The composite core 12 comprises wood flour and a solid thermoplastic. The wood flour preferably comprises particles or powder having a mesh size of 60-120. Wood flour having this preferred mesh size has been found to improve dispersibility of the wood flour. The wood flour may be prepared from softwood, hardwood, a combination thereof, or any other natural fibers, such as bamboo kenaf, rice husks, etc. Wood flour of this preferred mesh size is commercially available. The wood flour is preferably relatively fine to increase the surface area available for bonding to the solid thermoplastic and for enhancing foaming. Fine wood flour is somewhat more difficult to process as compared with more common sizes of 20 mesh or so, and is more expensive than those large sizes.
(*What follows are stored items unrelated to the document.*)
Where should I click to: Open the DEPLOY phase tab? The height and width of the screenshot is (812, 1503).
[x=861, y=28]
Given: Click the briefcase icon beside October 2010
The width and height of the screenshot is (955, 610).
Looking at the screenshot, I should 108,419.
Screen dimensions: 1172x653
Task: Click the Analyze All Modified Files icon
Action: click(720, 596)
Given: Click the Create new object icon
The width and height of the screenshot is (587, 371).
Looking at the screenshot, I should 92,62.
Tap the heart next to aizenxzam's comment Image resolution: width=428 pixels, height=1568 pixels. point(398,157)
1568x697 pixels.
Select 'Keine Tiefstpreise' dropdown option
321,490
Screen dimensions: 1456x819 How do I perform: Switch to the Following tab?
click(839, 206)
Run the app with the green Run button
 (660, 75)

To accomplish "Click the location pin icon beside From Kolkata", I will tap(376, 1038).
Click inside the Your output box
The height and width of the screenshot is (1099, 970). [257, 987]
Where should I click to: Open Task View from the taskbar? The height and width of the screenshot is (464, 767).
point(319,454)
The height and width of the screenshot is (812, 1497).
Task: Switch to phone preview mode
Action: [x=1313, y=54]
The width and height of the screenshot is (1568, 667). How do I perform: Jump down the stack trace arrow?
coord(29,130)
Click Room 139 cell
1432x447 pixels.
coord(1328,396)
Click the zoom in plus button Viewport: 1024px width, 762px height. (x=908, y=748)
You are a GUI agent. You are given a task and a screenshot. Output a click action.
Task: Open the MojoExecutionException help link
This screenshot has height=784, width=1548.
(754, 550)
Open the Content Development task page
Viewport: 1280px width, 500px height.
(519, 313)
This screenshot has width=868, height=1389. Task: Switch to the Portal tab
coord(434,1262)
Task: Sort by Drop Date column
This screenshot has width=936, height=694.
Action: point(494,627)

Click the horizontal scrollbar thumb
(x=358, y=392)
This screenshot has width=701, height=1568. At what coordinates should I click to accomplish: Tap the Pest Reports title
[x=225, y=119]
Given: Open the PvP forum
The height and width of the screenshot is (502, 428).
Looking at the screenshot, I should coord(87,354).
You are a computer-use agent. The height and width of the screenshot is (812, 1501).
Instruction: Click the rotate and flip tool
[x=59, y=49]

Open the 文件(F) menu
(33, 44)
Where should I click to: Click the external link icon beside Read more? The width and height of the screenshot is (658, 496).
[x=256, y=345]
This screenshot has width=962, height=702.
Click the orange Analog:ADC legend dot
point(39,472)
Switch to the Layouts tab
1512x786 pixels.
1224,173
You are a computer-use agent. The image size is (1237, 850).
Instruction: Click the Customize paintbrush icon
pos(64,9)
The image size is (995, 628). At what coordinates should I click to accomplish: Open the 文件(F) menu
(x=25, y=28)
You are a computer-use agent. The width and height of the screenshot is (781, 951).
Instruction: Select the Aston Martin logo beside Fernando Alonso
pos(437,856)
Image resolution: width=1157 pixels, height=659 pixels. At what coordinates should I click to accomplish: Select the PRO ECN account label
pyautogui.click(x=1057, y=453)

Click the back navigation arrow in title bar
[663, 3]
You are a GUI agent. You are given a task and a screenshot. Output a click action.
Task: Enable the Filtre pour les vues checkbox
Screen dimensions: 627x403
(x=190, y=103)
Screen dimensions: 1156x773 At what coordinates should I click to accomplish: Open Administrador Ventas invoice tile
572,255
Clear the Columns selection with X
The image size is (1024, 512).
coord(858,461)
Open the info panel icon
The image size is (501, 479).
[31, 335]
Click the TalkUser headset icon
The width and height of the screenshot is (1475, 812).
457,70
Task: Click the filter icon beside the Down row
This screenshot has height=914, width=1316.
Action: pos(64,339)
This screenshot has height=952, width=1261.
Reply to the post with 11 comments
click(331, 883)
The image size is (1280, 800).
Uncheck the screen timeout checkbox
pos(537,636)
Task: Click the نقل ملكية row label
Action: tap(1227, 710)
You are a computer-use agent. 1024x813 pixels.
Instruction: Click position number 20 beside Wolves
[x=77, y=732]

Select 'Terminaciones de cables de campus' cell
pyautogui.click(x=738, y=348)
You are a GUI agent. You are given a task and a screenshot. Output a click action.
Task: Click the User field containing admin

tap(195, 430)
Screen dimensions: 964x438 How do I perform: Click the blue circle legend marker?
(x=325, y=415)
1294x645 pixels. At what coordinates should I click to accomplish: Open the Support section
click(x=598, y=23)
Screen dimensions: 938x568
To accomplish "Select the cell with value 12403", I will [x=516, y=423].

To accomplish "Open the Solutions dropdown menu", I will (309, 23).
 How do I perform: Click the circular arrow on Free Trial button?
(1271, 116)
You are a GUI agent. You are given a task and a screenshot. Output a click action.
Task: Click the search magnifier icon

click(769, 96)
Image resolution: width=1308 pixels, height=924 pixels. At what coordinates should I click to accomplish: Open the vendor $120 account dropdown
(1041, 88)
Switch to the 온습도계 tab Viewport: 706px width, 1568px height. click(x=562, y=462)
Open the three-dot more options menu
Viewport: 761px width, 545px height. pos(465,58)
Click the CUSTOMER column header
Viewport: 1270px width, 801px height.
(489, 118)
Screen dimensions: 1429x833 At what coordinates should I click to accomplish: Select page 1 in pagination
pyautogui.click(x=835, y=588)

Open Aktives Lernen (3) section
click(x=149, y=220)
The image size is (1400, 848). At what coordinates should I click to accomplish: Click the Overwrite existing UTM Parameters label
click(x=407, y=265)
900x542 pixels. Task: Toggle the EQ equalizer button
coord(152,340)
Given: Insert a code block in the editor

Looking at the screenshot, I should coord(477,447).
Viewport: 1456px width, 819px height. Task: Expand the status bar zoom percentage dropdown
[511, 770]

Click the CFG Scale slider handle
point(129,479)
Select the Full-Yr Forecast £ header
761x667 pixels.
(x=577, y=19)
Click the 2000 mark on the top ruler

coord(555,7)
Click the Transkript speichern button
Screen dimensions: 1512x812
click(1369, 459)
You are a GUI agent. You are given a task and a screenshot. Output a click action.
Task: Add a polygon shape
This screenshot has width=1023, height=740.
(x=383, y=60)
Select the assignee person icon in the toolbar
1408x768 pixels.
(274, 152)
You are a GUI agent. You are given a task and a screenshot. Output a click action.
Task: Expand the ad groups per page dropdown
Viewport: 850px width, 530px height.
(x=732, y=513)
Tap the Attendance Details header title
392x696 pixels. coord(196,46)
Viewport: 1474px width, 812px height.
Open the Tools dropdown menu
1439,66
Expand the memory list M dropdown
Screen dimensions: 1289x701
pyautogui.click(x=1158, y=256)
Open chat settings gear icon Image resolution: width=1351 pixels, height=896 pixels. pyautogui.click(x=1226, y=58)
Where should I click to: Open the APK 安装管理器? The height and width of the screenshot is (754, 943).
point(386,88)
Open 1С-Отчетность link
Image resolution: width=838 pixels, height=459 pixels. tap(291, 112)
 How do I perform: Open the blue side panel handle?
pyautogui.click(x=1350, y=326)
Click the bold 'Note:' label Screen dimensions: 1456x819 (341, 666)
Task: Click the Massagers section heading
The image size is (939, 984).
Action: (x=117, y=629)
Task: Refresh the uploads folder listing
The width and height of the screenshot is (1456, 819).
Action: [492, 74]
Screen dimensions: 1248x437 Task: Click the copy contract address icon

The finer size when foamed achieves a suitable composite that has acceptable screw retension, thermal expansion, and density properties, however. The resulting density is substantially the same as the density of wood, thus achieving a more natural end product. Larger size wood flour in my experience has poor foaming capabilities.

Representative solid thermoplastics that may be included in the composite core are compatible or capable of compatibility with the skin 14, and include acrylonitrile-butadiene-styrene (ABS), ABS blends, and/or polypropylene. I prefer that thermoplastic materials be used, to permit recycling of the polymer as a further means of minimizing costs. The polymer need not be virgin material and preferably contains a substantial percentage of scrap or recovered thermoplastic material.

Preferably, the wood flour is homogenously dispersed in the solid thermoplastic of the composite core 12. According to an embodiment, the wood flour constitutes from about 30 to about 60 weight percent of the total weight of the composite core 12, more preferably about 40 to about 50 weight percent, for enhancing thermal properties of the resulting material and improving stiffness of the core 12. In the same embodiment, the solid thermoplastic constitutes from about 40 to about 70 weight percent of the total weight of the composite core 12, more preferably about 50 to about 60 weight percent. The wood flour material preferably is a ground material and the particles typically (but optionally) are not spherical.

The composite core 12 may include other ingredients and fillers. For example, foaming agents are particularly advantageous for providing the composite core 12 with porosity and lowering the overall density of the core 12. Preferably, the foaming agents, if any, are included in an amount to provide the composite core 12 with a density similar to that of natural wood. By way of example and not necessarily limitation, the composite core 12 may comprise approximately 0.4 weight percent foaming agent. Another example of an additional ingredient of the composite core 12 comprises coupling agents for improving the compatibility, e.g., adhesion, between the wood flour and the solid thermoplastic. An example of a preferred coupling agent is maleated polypropylene or titanate materials may be present, for example, in an amount of 1 to 3 weight percent, more preferably approximately 1.0 weight percent or less based on the total weight of the composite core 12.

The composite core 12 preferably is free or substantially free of fusion enhancers, oxidized polyolefins (e.g., oxidized polyethylene), and/or PVC.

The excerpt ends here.